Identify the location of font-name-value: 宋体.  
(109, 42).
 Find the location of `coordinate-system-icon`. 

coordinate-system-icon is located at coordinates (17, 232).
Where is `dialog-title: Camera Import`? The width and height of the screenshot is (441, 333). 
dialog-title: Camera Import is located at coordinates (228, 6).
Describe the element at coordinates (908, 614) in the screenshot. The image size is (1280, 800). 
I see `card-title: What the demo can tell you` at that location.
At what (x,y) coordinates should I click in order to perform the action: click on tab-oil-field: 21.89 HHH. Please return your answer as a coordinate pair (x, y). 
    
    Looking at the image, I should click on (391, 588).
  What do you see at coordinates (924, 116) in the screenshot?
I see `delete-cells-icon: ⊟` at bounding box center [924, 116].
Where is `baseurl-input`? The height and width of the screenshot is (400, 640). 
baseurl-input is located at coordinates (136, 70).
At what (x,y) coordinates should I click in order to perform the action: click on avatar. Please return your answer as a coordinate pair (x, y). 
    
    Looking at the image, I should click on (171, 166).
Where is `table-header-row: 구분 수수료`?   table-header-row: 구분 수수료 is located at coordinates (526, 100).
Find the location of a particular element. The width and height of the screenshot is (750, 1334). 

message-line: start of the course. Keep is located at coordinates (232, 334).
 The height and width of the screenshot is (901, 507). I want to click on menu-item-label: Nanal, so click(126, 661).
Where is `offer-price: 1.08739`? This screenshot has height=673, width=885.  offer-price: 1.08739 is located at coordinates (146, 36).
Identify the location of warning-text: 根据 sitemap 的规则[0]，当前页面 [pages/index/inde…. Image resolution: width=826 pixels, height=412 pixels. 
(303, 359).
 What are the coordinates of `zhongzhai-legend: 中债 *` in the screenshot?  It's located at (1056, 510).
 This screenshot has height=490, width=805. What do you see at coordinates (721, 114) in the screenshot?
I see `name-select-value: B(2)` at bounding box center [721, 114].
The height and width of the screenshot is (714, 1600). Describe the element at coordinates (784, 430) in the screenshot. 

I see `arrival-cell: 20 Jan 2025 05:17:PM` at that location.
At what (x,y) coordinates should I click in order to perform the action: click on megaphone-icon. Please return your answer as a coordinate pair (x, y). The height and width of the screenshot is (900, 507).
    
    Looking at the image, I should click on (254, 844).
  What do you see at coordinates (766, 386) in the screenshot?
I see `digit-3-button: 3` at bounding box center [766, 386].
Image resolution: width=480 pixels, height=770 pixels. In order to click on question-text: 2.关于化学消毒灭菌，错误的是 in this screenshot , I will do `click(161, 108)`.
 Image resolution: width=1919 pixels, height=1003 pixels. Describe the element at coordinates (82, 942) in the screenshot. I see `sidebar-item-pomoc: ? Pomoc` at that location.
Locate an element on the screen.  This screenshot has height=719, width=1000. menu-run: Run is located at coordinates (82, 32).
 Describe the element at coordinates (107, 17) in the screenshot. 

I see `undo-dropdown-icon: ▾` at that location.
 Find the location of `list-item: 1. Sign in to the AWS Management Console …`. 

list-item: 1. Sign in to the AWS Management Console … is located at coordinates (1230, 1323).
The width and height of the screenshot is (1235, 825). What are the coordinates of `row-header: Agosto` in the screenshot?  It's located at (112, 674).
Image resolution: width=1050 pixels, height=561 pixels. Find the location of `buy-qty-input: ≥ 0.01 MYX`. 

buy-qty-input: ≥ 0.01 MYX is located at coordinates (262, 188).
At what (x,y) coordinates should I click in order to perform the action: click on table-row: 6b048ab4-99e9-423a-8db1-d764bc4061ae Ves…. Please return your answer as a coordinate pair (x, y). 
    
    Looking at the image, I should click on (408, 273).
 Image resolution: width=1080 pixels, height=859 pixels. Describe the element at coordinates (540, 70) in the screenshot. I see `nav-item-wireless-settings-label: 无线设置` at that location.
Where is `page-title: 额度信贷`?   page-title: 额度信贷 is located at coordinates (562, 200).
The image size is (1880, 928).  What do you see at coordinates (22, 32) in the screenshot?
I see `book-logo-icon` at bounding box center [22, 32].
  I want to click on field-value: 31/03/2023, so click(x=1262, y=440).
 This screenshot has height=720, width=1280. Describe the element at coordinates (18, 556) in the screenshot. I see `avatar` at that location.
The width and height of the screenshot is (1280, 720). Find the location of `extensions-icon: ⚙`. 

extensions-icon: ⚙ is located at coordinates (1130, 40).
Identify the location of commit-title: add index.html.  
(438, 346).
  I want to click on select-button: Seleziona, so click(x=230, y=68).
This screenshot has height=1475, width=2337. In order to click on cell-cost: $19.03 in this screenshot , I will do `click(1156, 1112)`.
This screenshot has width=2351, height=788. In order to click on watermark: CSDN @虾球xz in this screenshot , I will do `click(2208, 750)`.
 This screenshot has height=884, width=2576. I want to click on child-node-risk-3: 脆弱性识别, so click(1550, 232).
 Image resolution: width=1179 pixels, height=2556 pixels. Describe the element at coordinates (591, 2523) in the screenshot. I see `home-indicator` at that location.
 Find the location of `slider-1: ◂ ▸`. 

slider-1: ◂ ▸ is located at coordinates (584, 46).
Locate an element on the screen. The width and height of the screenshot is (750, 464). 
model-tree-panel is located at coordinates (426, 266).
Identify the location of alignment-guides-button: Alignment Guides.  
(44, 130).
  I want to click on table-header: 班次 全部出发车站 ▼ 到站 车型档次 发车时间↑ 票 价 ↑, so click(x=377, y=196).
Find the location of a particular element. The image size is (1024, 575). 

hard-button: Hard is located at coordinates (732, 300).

——

Try it: Write out every one of the entries above, character for character.

Response:
Identify the location of font-name-value: 宋体.  
(109, 42).
 Find the location of `coordinate-system-icon`. 

coordinate-system-icon is located at coordinates (17, 232).
Where is `dialog-title: Camera Import`? The width and height of the screenshot is (441, 333). 
dialog-title: Camera Import is located at coordinates (228, 6).
Describe the element at coordinates (908, 614) in the screenshot. The image size is (1280, 800). 
I see `card-title: What the demo can tell you` at that location.
At what (x,y) coordinates should I click in order to perform the action: click on tab-oil-field: 21.89 HHH. Please return your answer as a coordinate pair (x, y). 
    
    Looking at the image, I should click on (391, 588).
  What do you see at coordinates (924, 116) in the screenshot?
I see `delete-cells-icon: ⊟` at bounding box center [924, 116].
Where is `baseurl-input`? The height and width of the screenshot is (400, 640). 
baseurl-input is located at coordinates (136, 70).
At what (x,y) coordinates should I click in order to perform the action: click on avatar. Please return your answer as a coordinate pair (x, y). 
    
    Looking at the image, I should click on (171, 166).
Where is `table-header-row: 구분 수수료`?   table-header-row: 구분 수수료 is located at coordinates (526, 100).
Find the location of a particular element. The width and height of the screenshot is (750, 1334). 

message-line: start of the course. Keep is located at coordinates (232, 334).
 The height and width of the screenshot is (901, 507). I want to click on menu-item-label: Nanal, so click(126, 661).
Where is `offer-price: 1.08739`? This screenshot has height=673, width=885.  offer-price: 1.08739 is located at coordinates (146, 36).
Identify the location of warning-text: 根据 sitemap 的规则[0]，当前页面 [pages/index/inde…. Image resolution: width=826 pixels, height=412 pixels. 
(303, 359).
 What are the coordinates of `zhongzhai-legend: 中债 *` in the screenshot?  It's located at (1056, 510).
 This screenshot has height=490, width=805. What do you see at coordinates (721, 114) in the screenshot?
I see `name-select-value: B(2)` at bounding box center [721, 114].
The height and width of the screenshot is (714, 1600). Describe the element at coordinates (784, 430) in the screenshot. 

I see `arrival-cell: 20 Jan 2025 05:17:PM` at that location.
At what (x,y) coordinates should I click in order to perform the action: click on megaphone-icon. Please return your answer as a coordinate pair (x, y). The height and width of the screenshot is (900, 507).
    
    Looking at the image, I should click on (254, 844).
  What do you see at coordinates (766, 386) in the screenshot?
I see `digit-3-button: 3` at bounding box center [766, 386].
Image resolution: width=480 pixels, height=770 pixels. In order to click on question-text: 2.关于化学消毒灭菌，错误的是 in this screenshot , I will do `click(161, 108)`.
 Image resolution: width=1919 pixels, height=1003 pixels. Describe the element at coordinates (82, 942) in the screenshot. I see `sidebar-item-pomoc: ? Pomoc` at that location.
Locate an element on the screen.  This screenshot has height=719, width=1000. menu-run: Run is located at coordinates (82, 32).
 Describe the element at coordinates (107, 17) in the screenshot. 

I see `undo-dropdown-icon: ▾` at that location.
 Find the location of `list-item: 1. Sign in to the AWS Management Console …`. 

list-item: 1. Sign in to the AWS Management Console … is located at coordinates (1230, 1323).
The width and height of the screenshot is (1235, 825). What are the coordinates of `row-header: Agosto` in the screenshot?  It's located at (112, 674).
Image resolution: width=1050 pixels, height=561 pixels. Find the location of `buy-qty-input: ≥ 0.01 MYX`. 

buy-qty-input: ≥ 0.01 MYX is located at coordinates (262, 188).
At what (x,y) coordinates should I click in order to perform the action: click on table-row: 6b048ab4-99e9-423a-8db1-d764bc4061ae Ves…. Please return your answer as a coordinate pair (x, y). 
    
    Looking at the image, I should click on (408, 273).
 Image resolution: width=1080 pixels, height=859 pixels. Describe the element at coordinates (540, 70) in the screenshot. I see `nav-item-wireless-settings-label: 无线设置` at that location.
Where is `page-title: 额度信贷`?   page-title: 额度信贷 is located at coordinates (562, 200).
The image size is (1880, 928).  What do you see at coordinates (22, 32) in the screenshot?
I see `book-logo-icon` at bounding box center [22, 32].
  I want to click on field-value: 31/03/2023, so click(x=1262, y=440).
 This screenshot has height=720, width=1280. Describe the element at coordinates (18, 556) in the screenshot. I see `avatar` at that location.
The width and height of the screenshot is (1280, 720). Find the location of `extensions-icon: ⚙`. 

extensions-icon: ⚙ is located at coordinates (1130, 40).
Identify the location of commit-title: add index.html.  
(438, 346).
  I want to click on select-button: Seleziona, so click(x=230, y=68).
This screenshot has height=1475, width=2337. In order to click on cell-cost: $19.03 in this screenshot , I will do `click(1156, 1112)`.
This screenshot has width=2351, height=788. In order to click on watermark: CSDN @虾球xz in this screenshot , I will do `click(2208, 750)`.
 This screenshot has height=884, width=2576. I want to click on child-node-risk-3: 脆弱性识别, so click(1550, 232).
 Image resolution: width=1179 pixels, height=2556 pixels. Describe the element at coordinates (591, 2523) in the screenshot. I see `home-indicator` at that location.
 Find the location of `slider-1: ◂ ▸`. 

slider-1: ◂ ▸ is located at coordinates (584, 46).
Locate an element on the screen. The width and height of the screenshot is (750, 464). 
model-tree-panel is located at coordinates (426, 266).
Identify the location of alignment-guides-button: Alignment Guides.  
(44, 130).
  I want to click on table-header: 班次 全部出发车站 ▼ 到站 车型档次 发车时间↑ 票 价 ↑, so click(x=377, y=196).
Find the location of a particular element. The image size is (1024, 575). 

hard-button: Hard is located at coordinates (732, 300).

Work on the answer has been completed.